### Try it
From the records below, copy out exactly the lines from the one containing "Actona (41, 396)" to the one containing "[Springform Inspiration Ø 24 cm] (226, 1060)", both included. Add nothing else.

### Listed entries
++++++

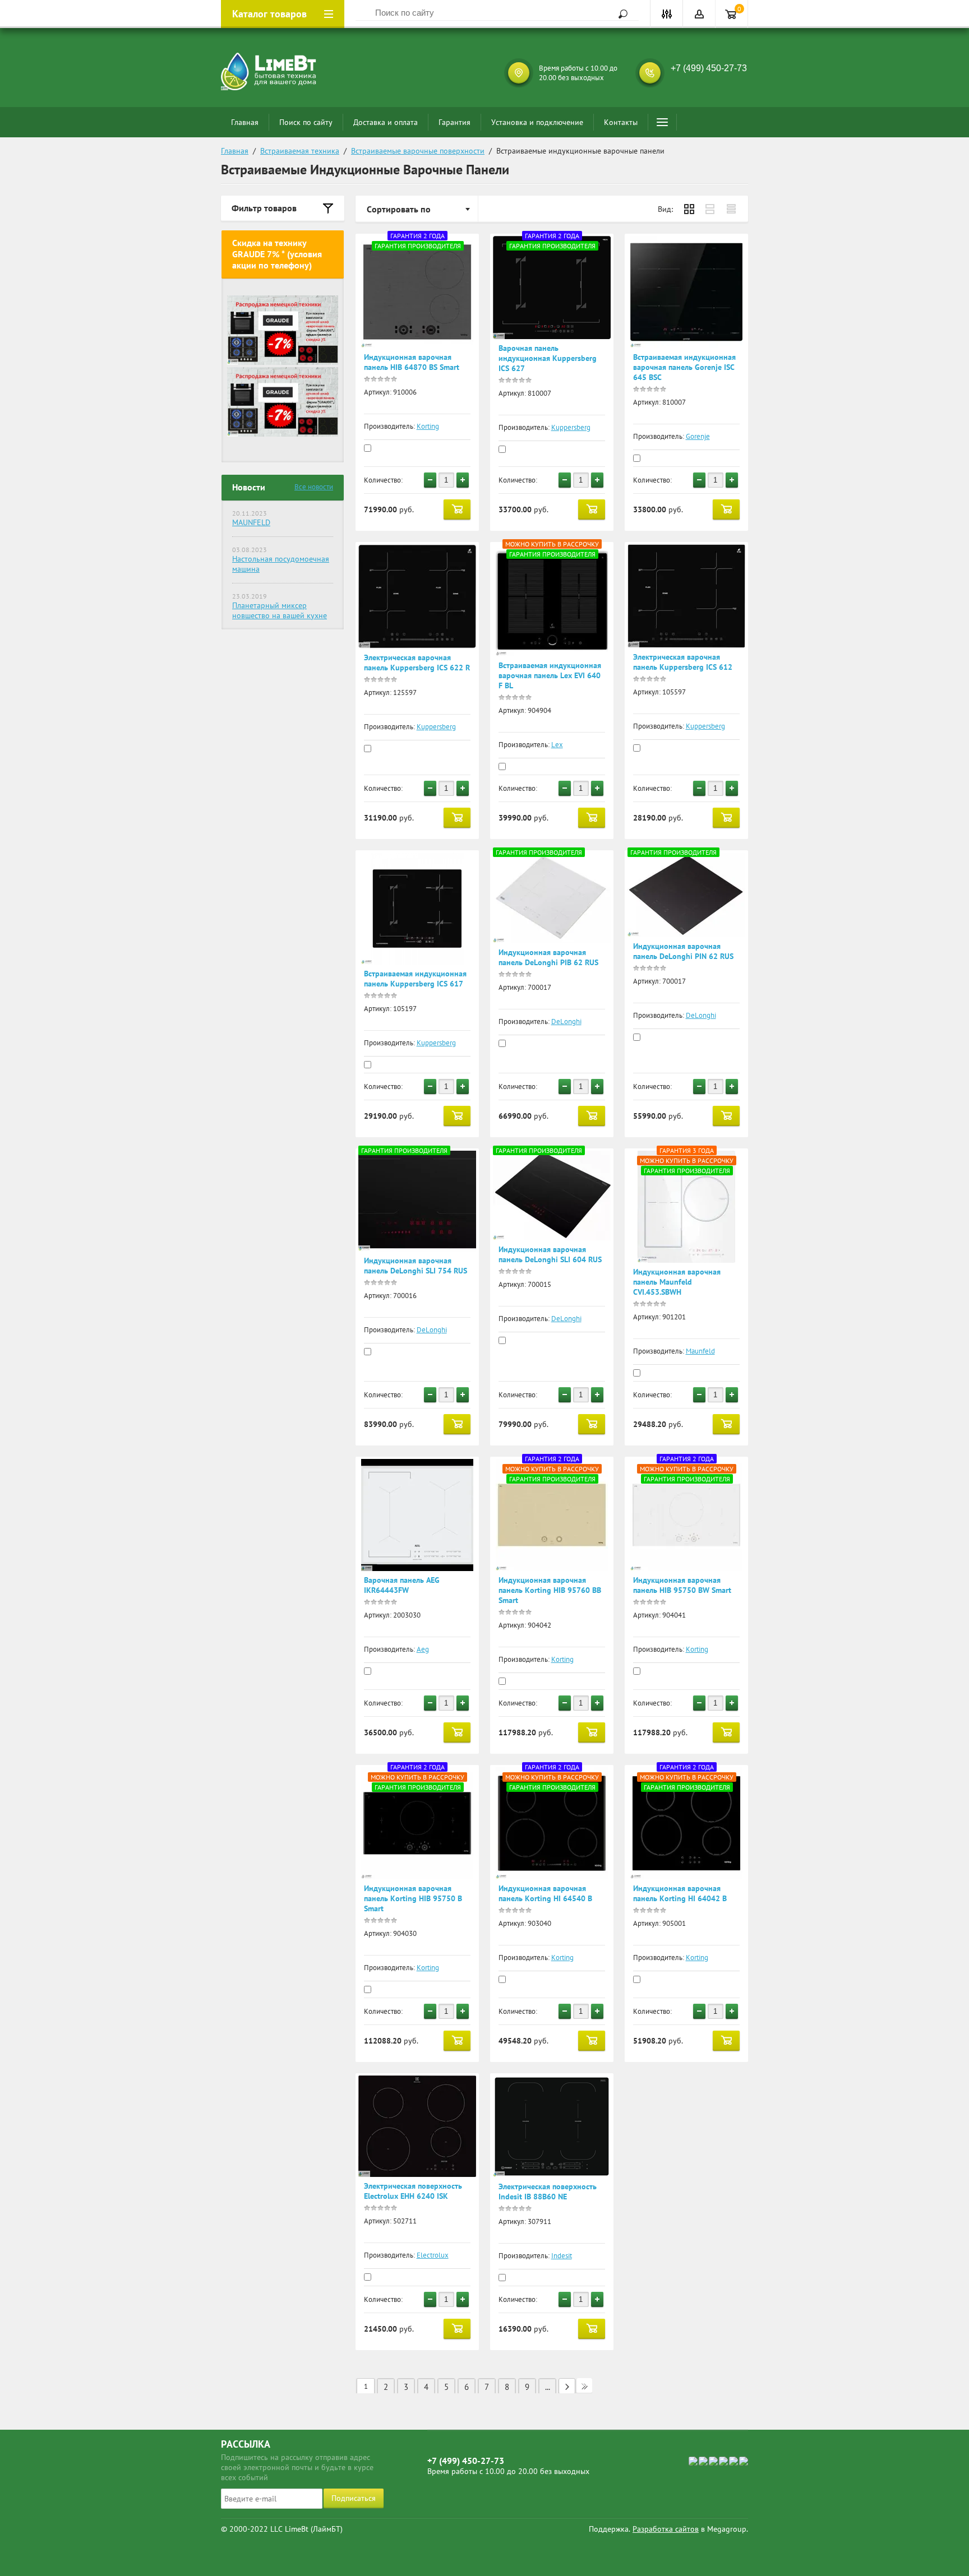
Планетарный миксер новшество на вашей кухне (279, 610)
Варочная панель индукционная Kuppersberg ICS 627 (548, 358)
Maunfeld (700, 1351)
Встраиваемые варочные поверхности (417, 151)
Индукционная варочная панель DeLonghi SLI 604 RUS (550, 1254)
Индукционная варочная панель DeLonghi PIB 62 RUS (548, 957)
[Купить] (457, 509)
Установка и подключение (537, 122)
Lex (557, 744)
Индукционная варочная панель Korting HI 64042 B (680, 1893)
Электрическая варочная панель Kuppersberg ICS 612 (682, 662)
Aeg (423, 1649)
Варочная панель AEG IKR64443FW (402, 1585)
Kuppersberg (570, 427)
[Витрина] (689, 209)
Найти (619, 14)
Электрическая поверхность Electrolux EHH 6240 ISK (413, 2191)
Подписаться (353, 2498)
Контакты (621, 122)
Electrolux (433, 2255)
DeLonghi (566, 1021)
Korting (428, 426)
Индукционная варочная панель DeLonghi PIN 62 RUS (683, 951)
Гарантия (454, 122)
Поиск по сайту (306, 122)
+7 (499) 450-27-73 (709, 68)
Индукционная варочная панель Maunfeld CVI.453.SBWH (677, 1282)
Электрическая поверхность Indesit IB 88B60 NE (548, 2191)
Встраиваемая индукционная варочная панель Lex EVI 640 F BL (550, 675)
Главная (245, 122)
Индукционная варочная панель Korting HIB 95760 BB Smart (550, 1590)
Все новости (313, 487)
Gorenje (698, 436)
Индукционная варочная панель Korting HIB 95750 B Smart (413, 1898)
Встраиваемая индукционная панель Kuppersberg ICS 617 (415, 979)
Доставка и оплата (385, 122)
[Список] (710, 209)
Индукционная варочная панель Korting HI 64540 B (545, 1893)
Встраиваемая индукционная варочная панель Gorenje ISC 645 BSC (684, 367)
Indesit (561, 2255)
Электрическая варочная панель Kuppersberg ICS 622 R (417, 662)
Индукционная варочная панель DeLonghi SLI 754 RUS (415, 1265)
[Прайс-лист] (732, 209)
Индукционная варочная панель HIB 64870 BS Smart (411, 362)
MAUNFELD (251, 522)
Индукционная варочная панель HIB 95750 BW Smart (682, 1585)
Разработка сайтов (666, 2529)
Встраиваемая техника (299, 151)
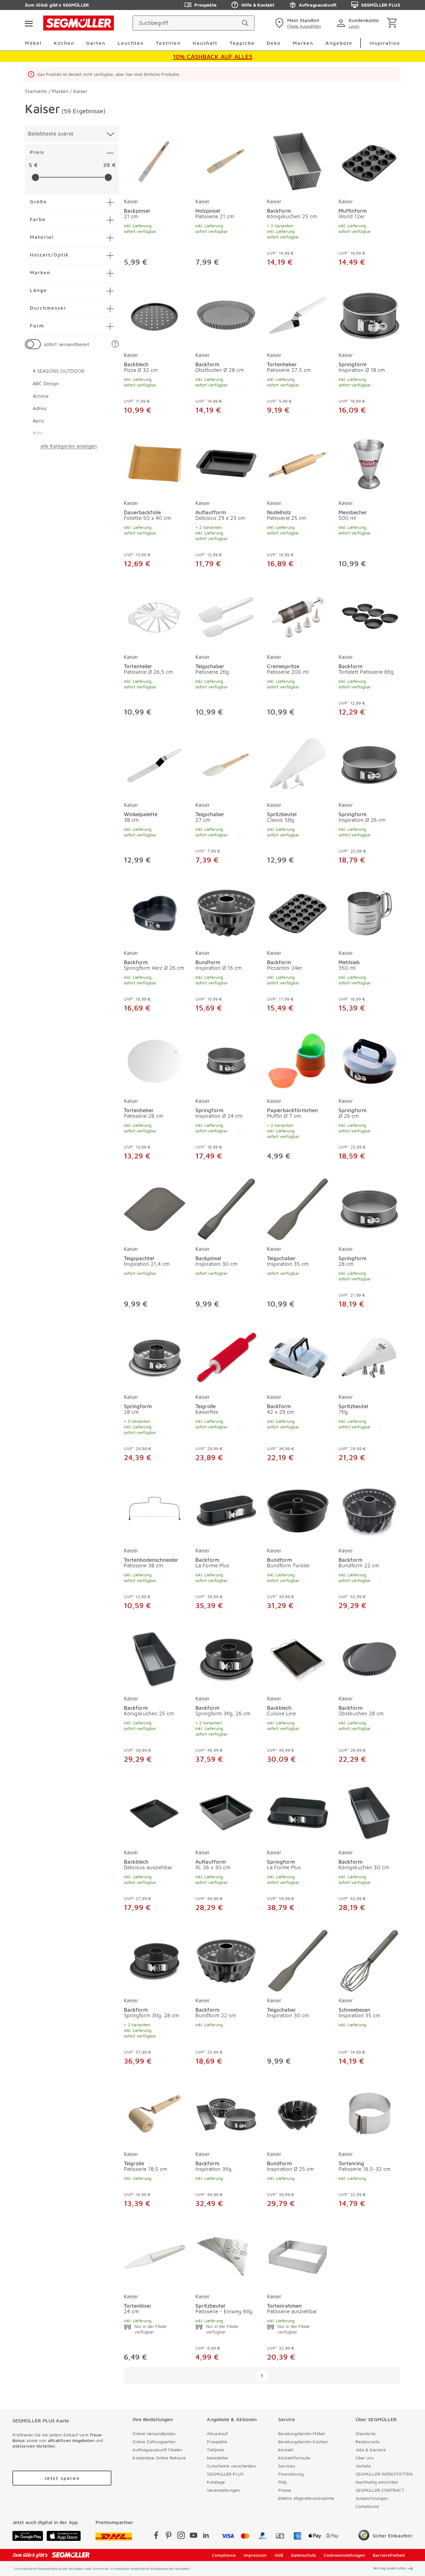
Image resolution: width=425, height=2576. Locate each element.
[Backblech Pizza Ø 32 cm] (154, 314)
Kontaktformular (294, 2457)
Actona (41, 396)
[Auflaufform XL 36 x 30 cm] (226, 1811)
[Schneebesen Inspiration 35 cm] (369, 1959)
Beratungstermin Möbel (301, 2433)
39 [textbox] (106, 165)
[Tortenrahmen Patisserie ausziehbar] (298, 2255)
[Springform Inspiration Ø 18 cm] (369, 314)
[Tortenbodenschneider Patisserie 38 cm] (154, 1510)
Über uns (365, 2457)
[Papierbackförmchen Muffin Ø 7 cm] (298, 1060)
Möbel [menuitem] (33, 43)
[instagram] (181, 2536)
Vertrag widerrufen (389, 2568)
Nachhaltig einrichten (377, 2482)
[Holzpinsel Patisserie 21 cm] (226, 160)
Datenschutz (303, 2555)
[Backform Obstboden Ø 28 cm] (226, 314)
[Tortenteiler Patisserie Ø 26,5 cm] (154, 616)
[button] (115, 344)
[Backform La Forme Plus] (226, 1510)
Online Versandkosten (154, 2433)
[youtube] (193, 2536)
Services (286, 2465)
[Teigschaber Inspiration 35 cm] (298, 1208)
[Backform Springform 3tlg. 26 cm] (226, 1658)
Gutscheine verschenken (231, 2465)
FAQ (282, 2482)
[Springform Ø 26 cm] (369, 1060)
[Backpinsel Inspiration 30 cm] (226, 1208)
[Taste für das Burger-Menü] (28, 23)
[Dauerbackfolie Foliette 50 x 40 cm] (154, 462)
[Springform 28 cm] (369, 1208)
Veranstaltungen (223, 2490)
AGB (278, 2555)
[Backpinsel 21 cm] (154, 160)
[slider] (35, 177)
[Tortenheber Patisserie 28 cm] (154, 1060)
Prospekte (205, 4)
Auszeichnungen (372, 2498)
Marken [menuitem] (303, 43)
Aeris (38, 420)
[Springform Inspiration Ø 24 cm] (226, 1060)
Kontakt (286, 2449)
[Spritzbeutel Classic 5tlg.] (298, 764)
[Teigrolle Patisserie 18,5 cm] (154, 2113)
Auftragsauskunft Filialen (157, 2449)
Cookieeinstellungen (344, 2555)
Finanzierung (291, 2474)
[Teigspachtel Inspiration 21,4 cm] (154, 1208)
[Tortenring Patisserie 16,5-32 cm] (369, 2113)
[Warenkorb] (393, 23)
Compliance (367, 2506)
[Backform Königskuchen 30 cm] (369, 1811)
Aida (38, 433)
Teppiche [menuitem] (242, 43)
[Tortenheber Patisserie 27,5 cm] (298, 314)
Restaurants (368, 2441)
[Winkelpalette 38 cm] (154, 764)
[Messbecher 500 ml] (369, 462)
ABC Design (46, 383)
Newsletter (218, 2457)
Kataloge (216, 2482)
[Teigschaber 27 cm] (226, 764)
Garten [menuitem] (95, 43)
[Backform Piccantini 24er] (298, 912)
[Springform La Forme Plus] (298, 1811)
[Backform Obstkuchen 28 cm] (369, 1658)
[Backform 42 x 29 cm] (298, 1356)
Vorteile (363, 2465)
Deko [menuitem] (274, 43)
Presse (285, 2490)
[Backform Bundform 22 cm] (369, 1510)
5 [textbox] (30, 165)
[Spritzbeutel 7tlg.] (369, 1356)
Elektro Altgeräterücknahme (306, 2498)
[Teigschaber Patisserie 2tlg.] (226, 616)
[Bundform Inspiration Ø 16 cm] (226, 912)
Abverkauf (217, 2433)
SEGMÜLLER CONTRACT (380, 2490)
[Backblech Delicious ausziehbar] (154, 1811)
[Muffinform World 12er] (369, 160)
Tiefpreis (215, 2449)
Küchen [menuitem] (64, 43)
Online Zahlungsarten (154, 2441)
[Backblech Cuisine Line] (298, 1658)
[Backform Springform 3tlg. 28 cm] (154, 1959)
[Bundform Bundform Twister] (298, 1510)
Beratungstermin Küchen (303, 2441)
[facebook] (156, 2536)
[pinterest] (168, 2536)
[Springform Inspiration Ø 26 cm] (369, 764)
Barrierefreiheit (389, 2555)
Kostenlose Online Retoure (159, 2457)
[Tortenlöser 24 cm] (154, 2255)
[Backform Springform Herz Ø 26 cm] (154, 912)
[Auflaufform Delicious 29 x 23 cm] (226, 462)
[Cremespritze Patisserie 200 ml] (298, 616)
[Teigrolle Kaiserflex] (226, 1356)
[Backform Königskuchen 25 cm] (298, 160)
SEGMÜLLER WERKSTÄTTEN (384, 2474)
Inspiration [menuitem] (385, 43)
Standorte (366, 2433)
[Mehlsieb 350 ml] (369, 912)
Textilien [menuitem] (168, 43)
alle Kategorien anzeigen (68, 446)
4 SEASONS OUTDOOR (58, 371)
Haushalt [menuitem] (205, 43)
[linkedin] (206, 2536)
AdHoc (40, 408)
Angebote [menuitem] (339, 43)
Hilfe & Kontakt (257, 4)
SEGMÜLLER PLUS (380, 4)
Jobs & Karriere (371, 2449)
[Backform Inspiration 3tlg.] (226, 2113)
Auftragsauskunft (317, 4)
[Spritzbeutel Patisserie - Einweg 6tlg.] (226, 2255)
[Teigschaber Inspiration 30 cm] (298, 1959)
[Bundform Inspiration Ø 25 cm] (298, 2113)
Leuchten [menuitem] (131, 43)
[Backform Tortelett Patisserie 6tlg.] (369, 616)
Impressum (255, 2555)
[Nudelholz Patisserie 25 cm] (298, 462)
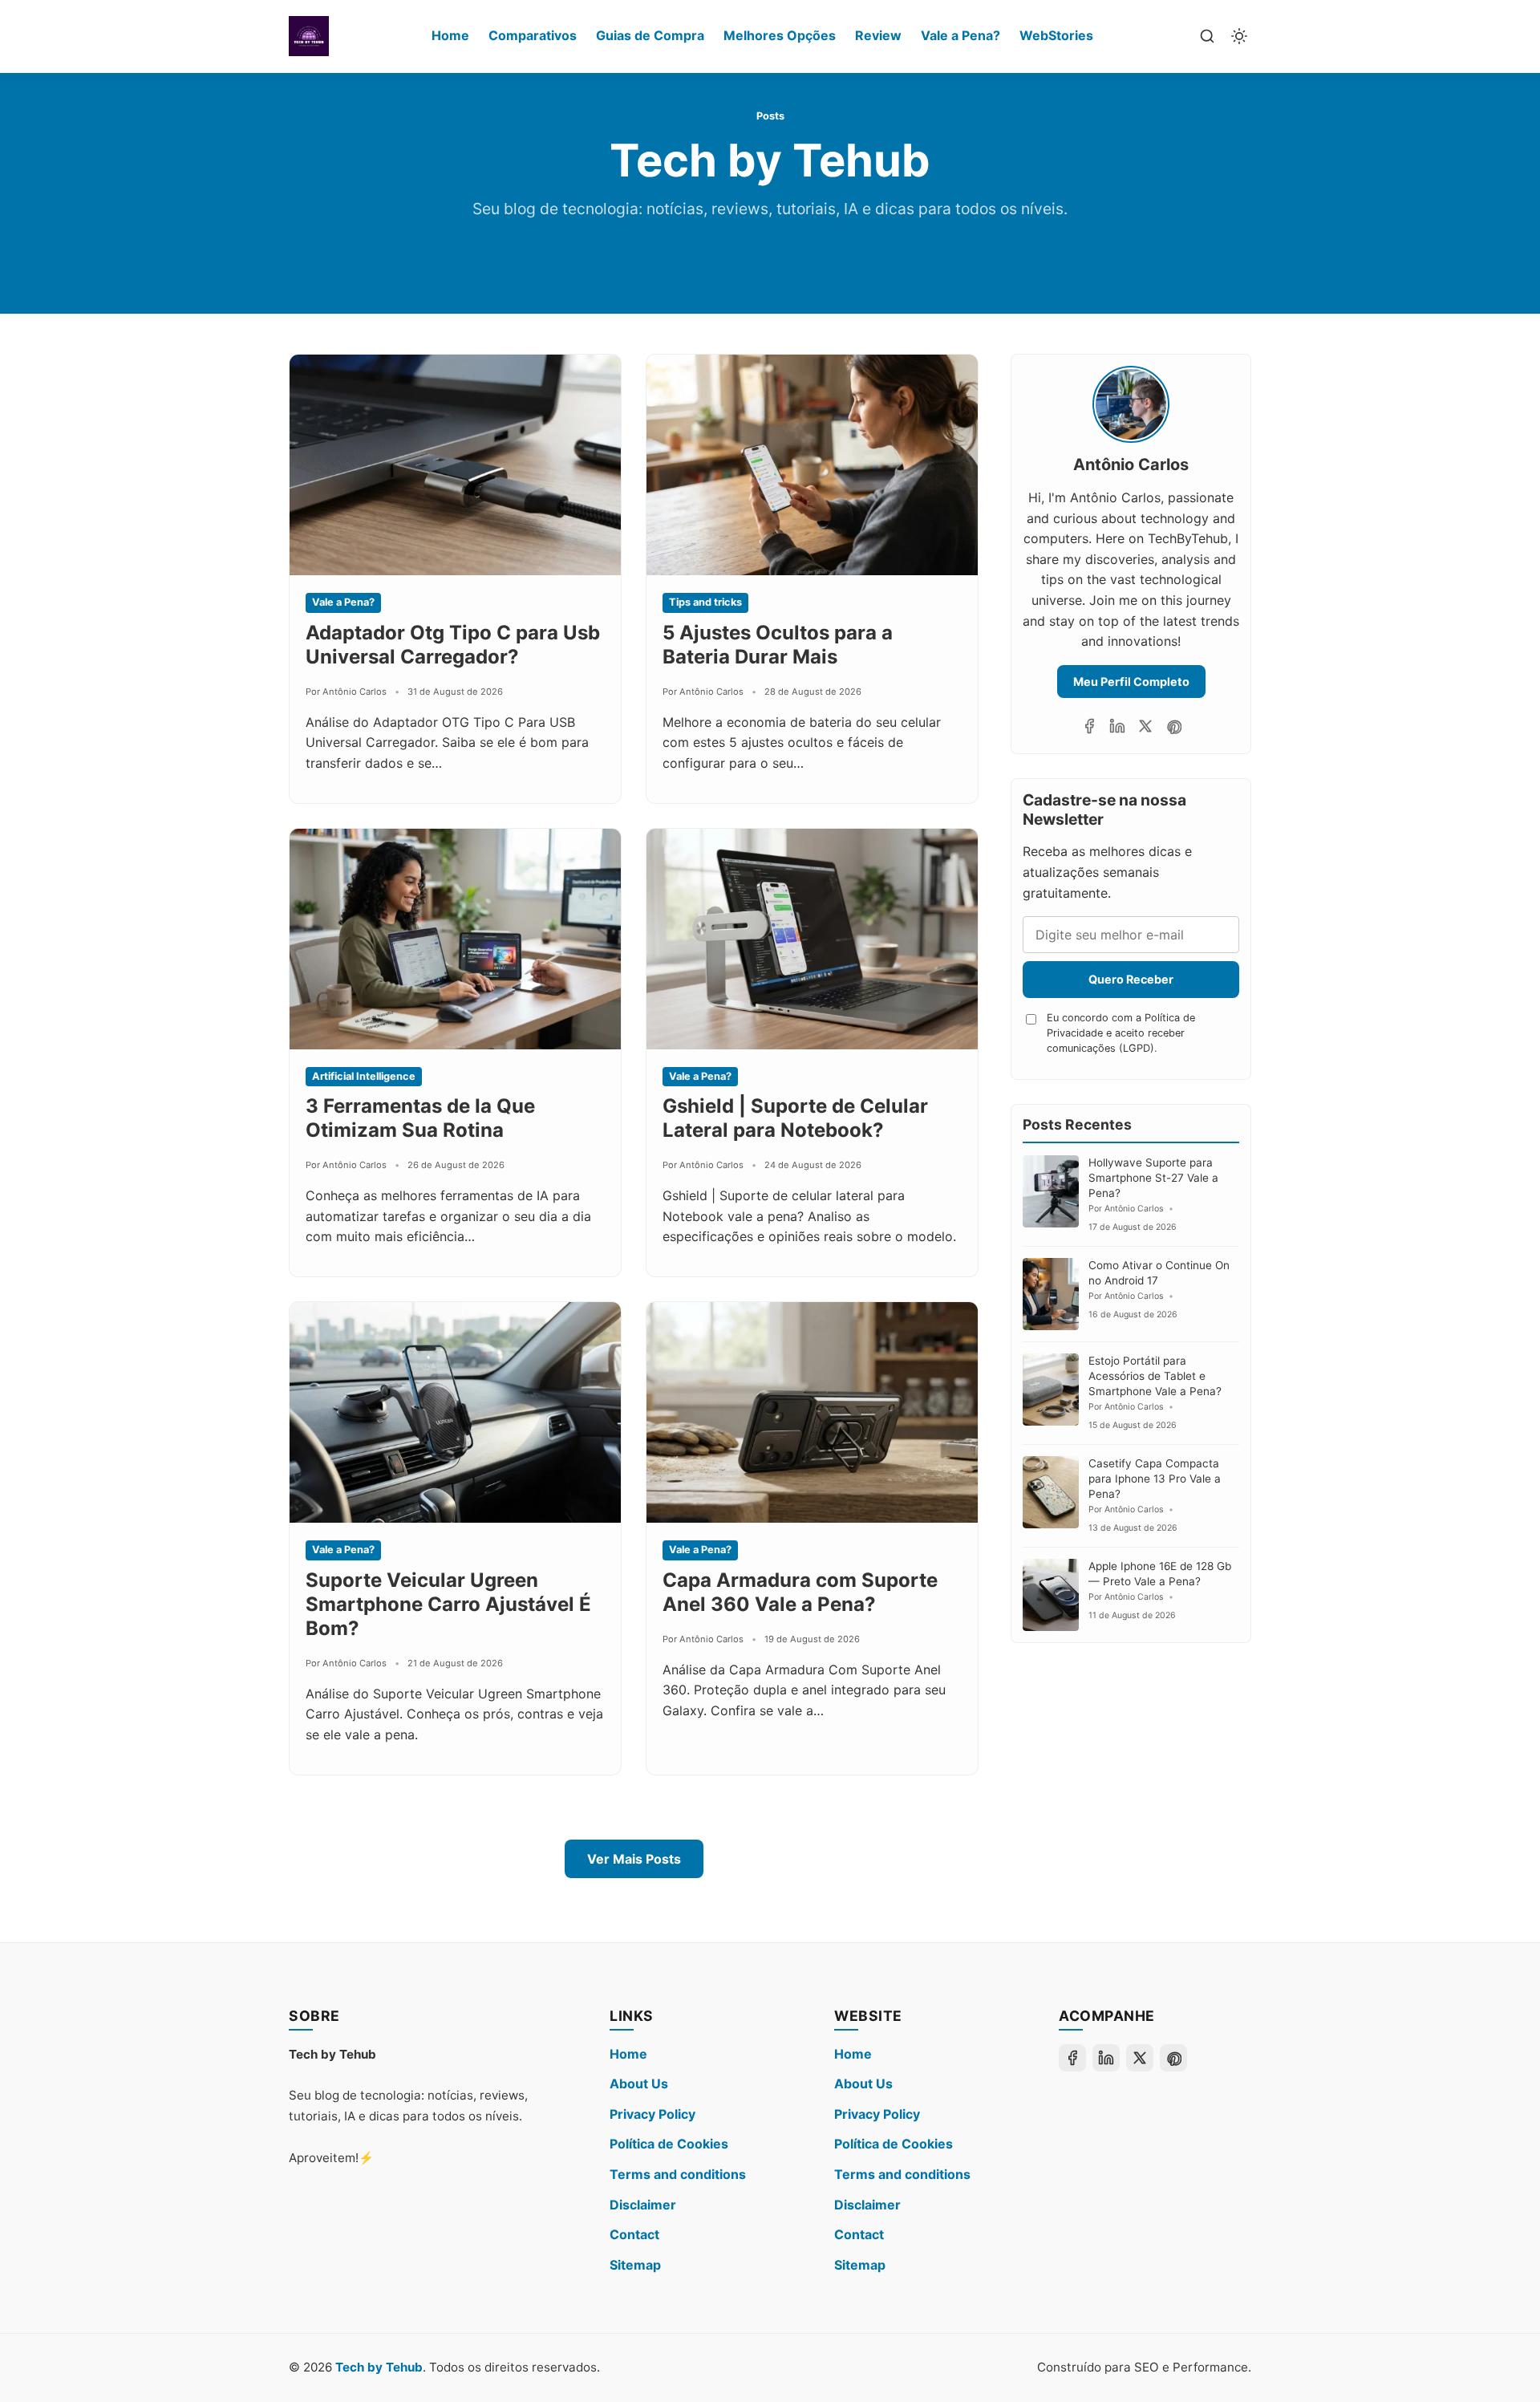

++++++

### Exercise solution
Actona (41, 396)
[Auflaufform XL 36 x 30 cm] (226, 1811)
[Schneebesen Inspiration 35 cm] (369, 1959)
Beratungstermin Möbel (301, 2433)
39 [textbox] (106, 165)
[Tortenrahmen Patisserie ausziehbar] (298, 2255)
[Springform Inspiration Ø 18 cm] (369, 314)
[Tortenbodenschneider Patisserie 38 cm] (154, 1510)
Über uns (365, 2457)
[Papierbackförmchen Muffin Ø 7 cm] (298, 1060)
Möbel [menuitem] (33, 43)
[instagram] (181, 2536)
Vertrag widerrufen (389, 2568)
Nachhaltig einrichten (377, 2482)
[Holzpinsel Patisserie 21 cm] (226, 160)
Datenschutz (303, 2555)
[Backform Obstboden Ø 28 cm] (226, 314)
[Tortenteiler Patisserie Ø 26,5 cm] (154, 616)
[button] (115, 344)
[Backform La Forme Plus] (226, 1510)
Online Versandkosten (154, 2433)
[youtube] (193, 2536)
Services (286, 2465)
[Teigschaber Inspiration 35 cm] (298, 1208)
[Backform Springform 3tlg. 26 cm] (226, 1658)
Gutscheine verschenken (231, 2465)
FAQ (282, 2482)
[Springform Ø 26 cm] (369, 1060)
[Backpinsel Inspiration 30 cm] (226, 1208)
[Taste für das Burger-Menü] (28, 23)
[Dauerbackfolie Foliette 50 x 40 cm] (154, 462)
[Springform 28 cm] (369, 1208)
Veranstaltungen (223, 2490)
AGB (278, 2555)
[Backpinsel 21 cm] (154, 160)
[slider] (35, 177)
[Tortenheber Patisserie 28 cm] (154, 1060)
Prospekte (205, 4)
Auszeichnungen (372, 2498)
Marken [menuitem] (303, 43)
Aeris (38, 420)
[Springform Inspiration Ø 24 cm] (226, 1060)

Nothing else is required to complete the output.